Оставить комментарий

Говорят, по кладбищу, по его состоянию, можно судить о культуре народа. По отношению к смертной казни — тоже. Раз уж мы пытаемся поднять нравственный уровень общества, опираясь на религию, вспомним Священное Писание: «И как хотите вы, чтобы с вами поступали люди, так и вы поступайте с ними» (От Луки 6:31). На бытовом уровне отсюда следует, что на хамство в ваш адрес надлежит отвечать как можно более вежливо. Во-первых, такой ответ огорошит и заставит задуматься вашего обидчика, во-вторых, и это главное, отвечая хаму в его же манере, мы уподобляемся ему, за что ж тогда на него оскорбляться? Не пользоваться же, в самом деле, детским принципом «а он первый начал»? Лучший способ оборониться от обиды — это не уподобиться обидчику — так полагали ещё во времена, когда не слышали о Новом Завете. Марк Аврелий, например.

Перенося смысл евангельской заповеди на отношения «общество — преступник», получаем искомый ответ.

— А как же «око за око»? — возразит какой-нибудь эрудит. Но это — Ветхий Завет, это ещё иудаизм, не христианство. Уже Тертуллиан полагал, что предпочтительнее, чтобы у человека кровь приливала к щекам, чем она была им пролита… Классик юридической мысли Чезаре Беккариа тоже считал, что «смертная казнь бесполезна потому, что даёт людям пример жестокости».
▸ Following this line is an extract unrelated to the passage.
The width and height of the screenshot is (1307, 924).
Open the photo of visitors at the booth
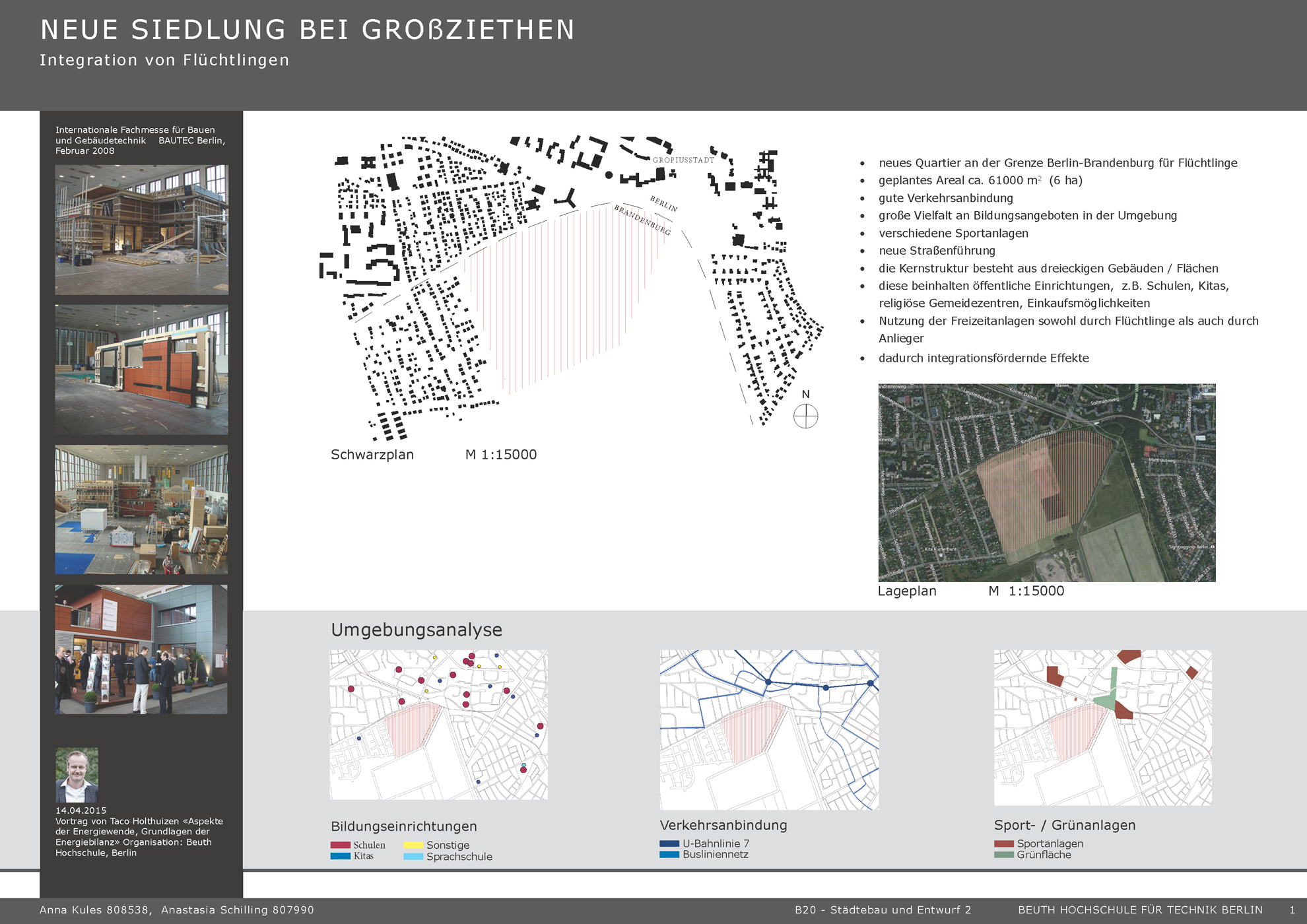141,649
Основной аргумент сторонников смертной казни: «А если он вашего родственника, ребёнка убил, так что — пусть живёт? Вас бы на это место!» Вот именно — нас бы. И на ЭТО место. А то ведь все эти ужасные непоправимые ошибки, из-за которых гибнет столько невинных людей, случаются с кем-то, а с НАМИ никогда и ничего подобного произойти не может. Особенно при известной всем безупречной работе наших правоохранительных органов! Те же, кто подозревает о подобной возможности, вроде и понимают всё, и соглашаются, но… Тюрем не хватает, денег на содержание заключённых нет. Легче убить.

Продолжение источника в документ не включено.